No matter what the commission does, the world will continue to walk away from the corpse of the global climate change movement of the past decade. The structure of the international system, the different agendas and timetables of the different countries involved in negotiations, and the clumsy architecture of the UN’s cumbersome treaty, make the procedures any might ensure a global treaty too poorly designed, to wrongly funded, too vague, too inefficient, and too hard to enforce to work.

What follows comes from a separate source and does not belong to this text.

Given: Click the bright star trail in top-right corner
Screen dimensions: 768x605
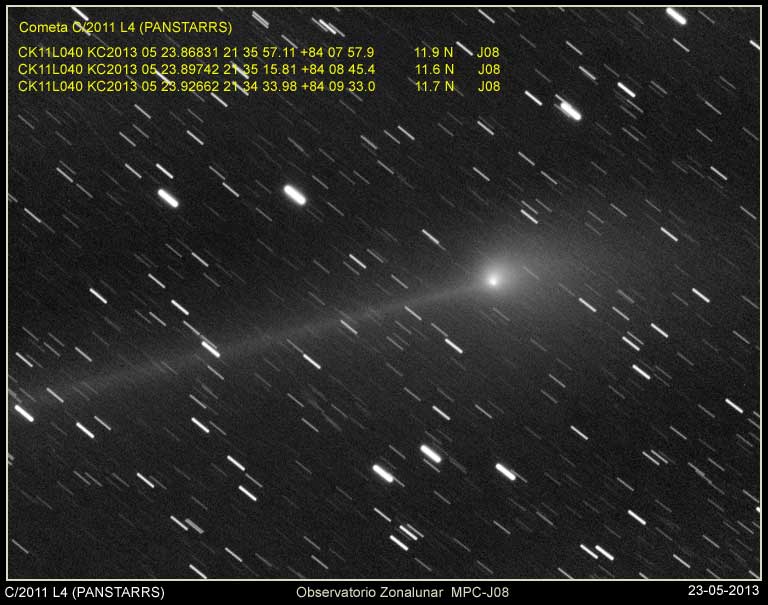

Even if the faulty process were to achieve anything substantive at all, it would prove too unpalatable to win the two-thirds majority needed for ratification in the United States Senate.
CONSERVATION: Movement toward conservation, renewable and alternative fuels, and a decreasing reliance on hydrocarbon fuels per unit of GDP will continue and accelerate in most of the world’s most important advanced and developing economies. This will happen whether or not the IPCC issues another report, because it is in the interests of the major economies to cut fuel use to be economically competitive and to increase their national security.
Efforts to establish comprehensive monitoring of CO2 emissions around the world will also continue -- even if for no other reason than that agencies like the CIA, organizations like the IMF and corporations like hedge funds and investment banks would like to have faster access to reliable data on shifts in global economic activity. The sheer blind bureaucratic lust for power that drives the culture of the United Nations and the world’s governments will also ensure continuing efforts to give politicians and their appointees the last word on regulating as much economic activity as possible.
REVOLUTIONARY: This is partly because the goal that the climate change movement so unwisely set out by Al Gore, is so unrealistic that almost nothing could make it work. A universal treaty that effectively regulates global economic activity would be a revolution in the international system significantly greater than the establishment of the United Nations and the world is very far from ready for that kind of change.
But the climate change movement is also in trouble because it relies on a social vision that never worked well and is now melting faster than a Himalayan glacier. That model is gnostocracy: the rule of experts, Mead goes on. The initial ‘g’ is silent in English.. The word blends two Greek words: Γνωσις (pronounced GNOsis with the ‘o’ long and the ‘g’ audible) meaning ‘knowledge’ and Αρχον (pronounced ARkhon) meaning ‘ruler’. In a perfect gnostocracy, the smartest, best educated people make all the decisions for the rest of us. This system of government by experts and peer-reviewed literature is what William F. Buckley denounced when he famously said that he’d rather be ruled by the first three hundred names in the Cambridge phone book than by the faculty of Harvard.
EXPERTS: Gnostocracy, like all systems of government, works much better in theory than in practice. In theory, having the smartest, wisest and most qualified experts make all the decisions means that most of the decisions will be the best that can be made. In some ways gnostocracy comes closest to the proposals Plato made in his famous Republic, when he calls for the rule of philosopher kings.
Let the best and the brightest among us rule: the Harvard and Yale kids with the best law school grades should be on the Supreme Court. Congress and the President should hand over authority to un-elected boards of experts who can decide political questions on the basis of actual knowledge rather than letting the dirty scramble of lobbies and interest groups (to say nothing of the foolish preferences of the ignorant rabble) decide important matters. In practice it has only five little flaws.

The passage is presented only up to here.